The 14th annual Throggs Neck St. Patrick’s Parade steps off at noon at E. Tremont and Lafayette avenues on Sunday, March 11, with a sea of green spectators and participants expected along the parade route.
There will be a reviewing stand at Harding Avenue and E. Tremont Avenue, said parade organizers, and the parade route should also stretch several blocks on Harding Avenue itself.
This year’s grand marshals are Justice Douglas McKeon and local businesswoman Regina Gallagher-Marengo, while honored clergy will be Sister Bridget O’Sullivan, who has spent close to 65 years in religious life and 49 years teaching at St. Helena Girls and Monsignor Scanlan high schools.
Justice McKeon, the Administrative Judge for Civil Matters in the 12th Judicial District since January 2011, said that he had just one hope for the parade.
“First and foremost for any parade is that you want to have good weather,” said McKeon, who is a Pelham Parkway resident. “We know that we have a wonderful group and wonderful community, so if we are blessed with good weather, it ought to be a great day.”
Also keeping an eye in the sky for rain or shine is O’Sullivan, who will riding in a carriage with her niece Bridget Sullivan.

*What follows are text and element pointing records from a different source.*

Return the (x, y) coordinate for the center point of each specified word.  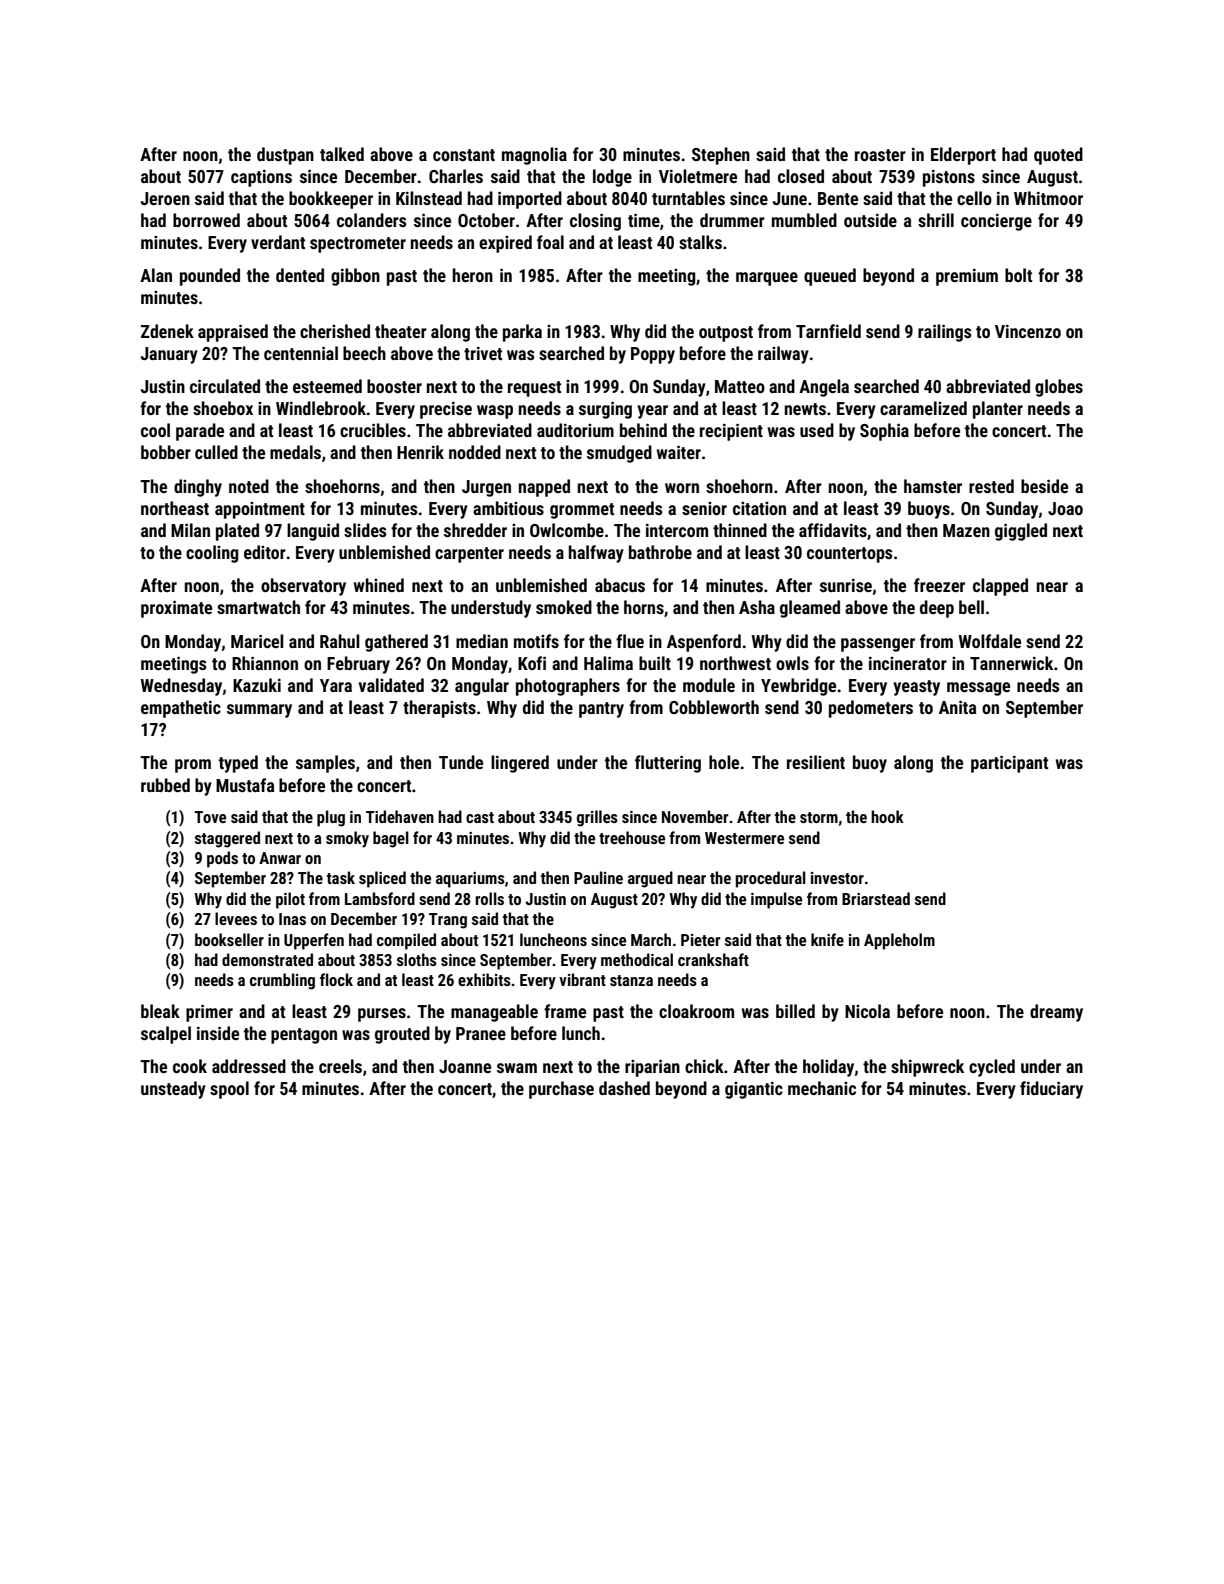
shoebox (223, 408)
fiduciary (1051, 1090)
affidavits (833, 530)
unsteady (173, 1090)
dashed (624, 1088)
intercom (677, 530)
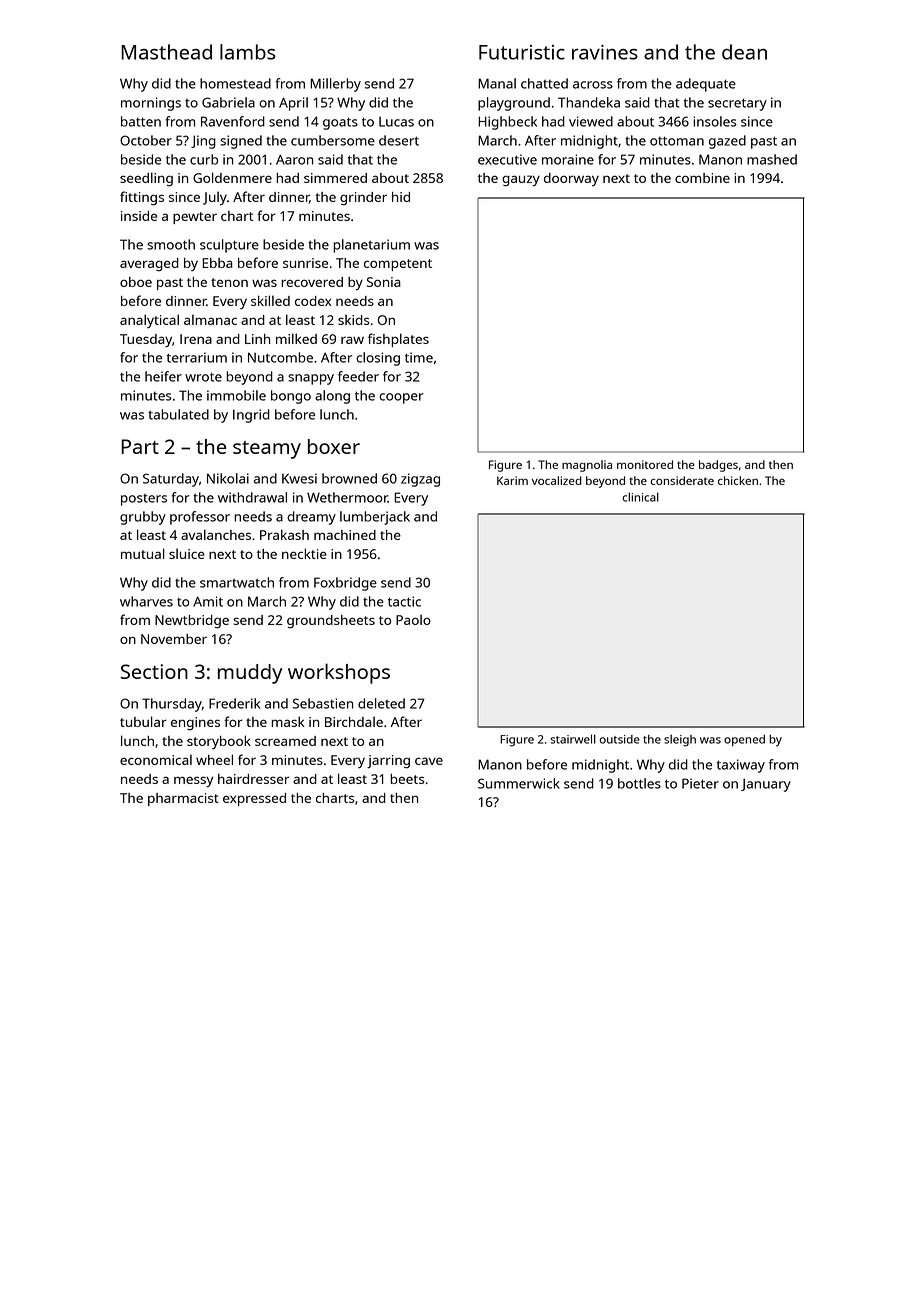 The width and height of the page is (924, 1308). What do you see at coordinates (519, 783) in the page?
I see `Summerwick` at bounding box center [519, 783].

“I am hoping that it will be a beautiful day and that the parade will be well attended by people who live around East Tremont Avenue and even beyond,” O’Sullivan said.
The distinction of being honored clergy is a great honor for her because she was a religion teacher.
“This is a wonderful way to honor someone who has been a religion teacher for 65 years,” O’Sullivan said.
What the parade is celebrating definitely has its roots in the Catholic tradition, O’Sullivan stated.
“St. Patrick raised the shamrock with three leaves: the father who is the redeemer, the son who is the savior, and the holy spirit who is the sanctifier and keeps us holy if we stay close to it,” O’Sullivan said.
The parade will be proceeded by a mass at St. Benedict’s at 9 a.m., followed by breakfast in Father Albert Hall at 10 a.m for those marching.
Also being honored posthumously during the parade are 14 honorary grand marshals, community members who passed away recently and who exemplify the Irish-American spirit.
The honorary grand marshals are Joanie Callan, Mike DeStefano, Nancy Egan Doherty, Margaret Donnelly, Vincent Flynn, Mary Frano, Bernadette Hiney, Marion Keegan, John Keeney, Margaret “Peggy” Law, George Lock, Patrick “Beau” Lynch, Michael O’Connell, and Bridget Wallace.
The families of the honorary grand marshals will be marching together along the parade route.
Peter Flynn, the son of honorary grand marshal Vincent Flynn, said that he believes his father would have loved being honored because he was proud of his Irish heritage, and that it will bring his family closer together.
“It will bring our family together, and we are all going to out for lunch afterwards,” Peter Flynn said.